Margaret Grace Votta '80, who found her calling as an award-winning chef, was born on June 12,1958, in Philadelphia, PA. The daughter of Frank A. and Margaret Clawell Votta, she grew up in the Philadelphia suburbs, where she was graduated from Wissahickon High School. "Meg" Votta enrolled at Kirkland College in 1976 and quickly became involved in a variety of campus activities. A participant in the women's sports program created for Kirkland by Comfort Richardson, she played field hockey, ice hockey (sharing uniforms with the Hamilton men), and lacrosse, and was a member of the ski team. She also contributed her time to The Spectator, assisted in editing the yearbook, and was active in the Women's Center and in theater. An art major specializing in photography, she spent many hours in the darkroom.

Meg Votta stayed on at Hamilton following its merger with Kirkland and obtained her diploma in 1980. Two years later, she earned an associate's degree in interior design from Parsons School of Design in Manhattan. Remaining in New York City for 13 years as an interior designer and special events planner, she was showroom manager for Lawrence Carpet Mills (1982-84), a designer and office and business manager for Stephen Mallory Associates (1984-87), and senior designer for Design Clues, Inc. (1987-88) before joining Weinreb Schultz Design Association as project director.
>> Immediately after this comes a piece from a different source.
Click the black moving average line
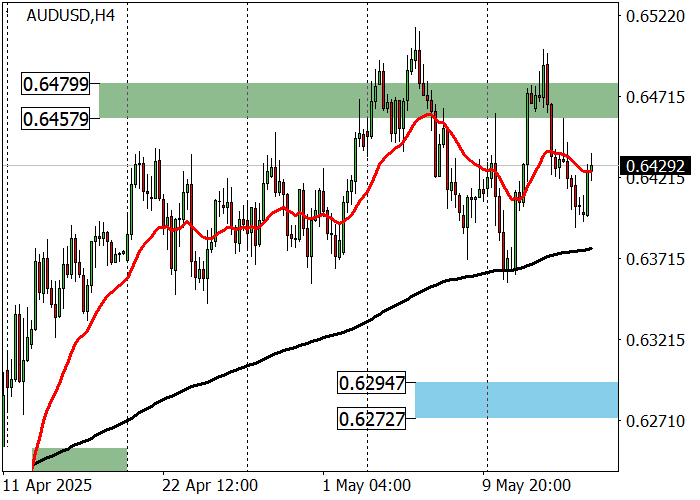tap(300, 345)
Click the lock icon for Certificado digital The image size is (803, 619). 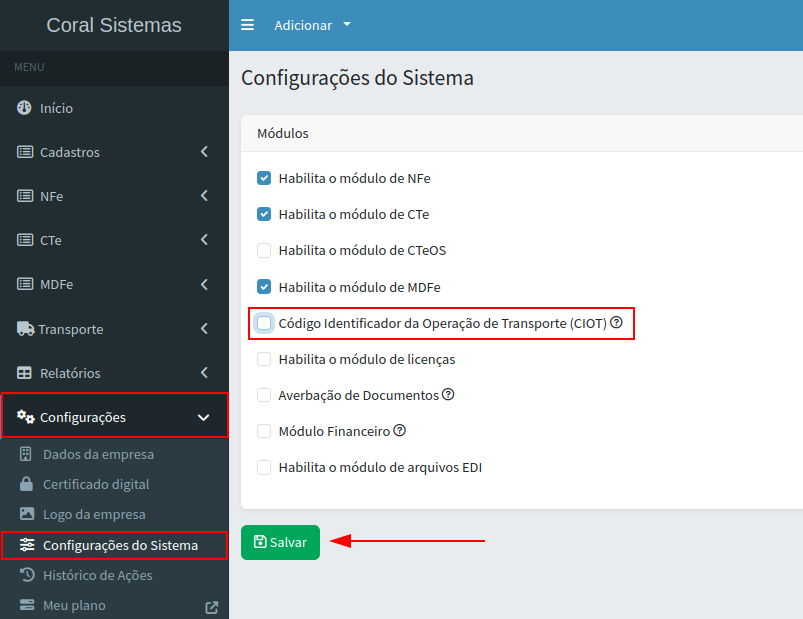pos(26,484)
During those years, she and her life partner, Kathleen A. Lambert, began catering parties in their spare time out of their tiny apartment kitchen.

Meg Votta, who first worked in a country club kitchen as a 15-year-old in suburban Philadelphia, had long been drawn to food preparation. In 1995, she decided to pursue a full-time career in the kitchen by attending the Culinary Institute of America. While there, she received awards, grants, and a scholarship from Les Dames d'Escoffier, personally presented to her by that doyenne of chefs Julia Child. One of her internships took her to a restaurant in Chappaqua, NY, where she had the pleasure of greeting the town's most prominent resident, the former President, Bill Clinton.
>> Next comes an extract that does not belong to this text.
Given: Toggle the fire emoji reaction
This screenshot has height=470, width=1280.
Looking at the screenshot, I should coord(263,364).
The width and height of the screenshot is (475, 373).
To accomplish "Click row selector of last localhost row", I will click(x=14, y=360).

Following her graduation with honors from the CIA in 1997, Meg Votta embarked on a peripatetic career in various restaurant kitchens, first as a line cook but soon as sous chef. She was sous chef at Tabla in Manhattan's Flatiron district when she moved back to Pennsylvania in 2000 to become executive chef at inns in the Philadelphia area. In 2009, she was executive chef de cuisine at Feast Your Eyes Catering in Philadelphia when she at last realized her lifelong dream of opening her own restaurant. Located in Lansdowne, where she and Kathleen lived, Sycamore was a small, local bistro seating 30 and specializing in American Regional cooking. On the menu were some of her award-winning appetizers and desserts, including her signature crab cakes. There, "her passion for food shone through in her dishes, and her sense of hospitality was unmatched."
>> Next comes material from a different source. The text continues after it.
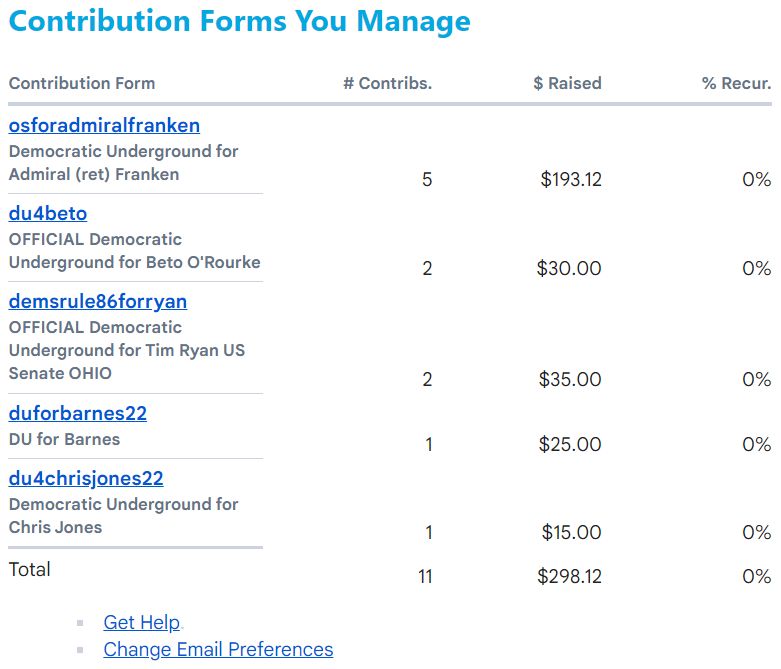Open the du4chrisjones22 form link
This screenshot has height=669, width=781.
tap(86, 479)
Beyond the kitchen, Meg Votta continued her athletic activities. She was a founding member of the women's team of the New York Rugby Club as well as the Olde Girls Rugby Club, the first national over-30 touring team. She continued to participate in the sport until she was 40.

Margaret G. Votta, known for her grace, humor, and "utmost zest for life," died at her home in Lansdowne on November 10, 2009, after a three-year battle with ovarian cancer. In addition to her partner of 20 years, she is survived by her mother and a brother, Richard A. Votta.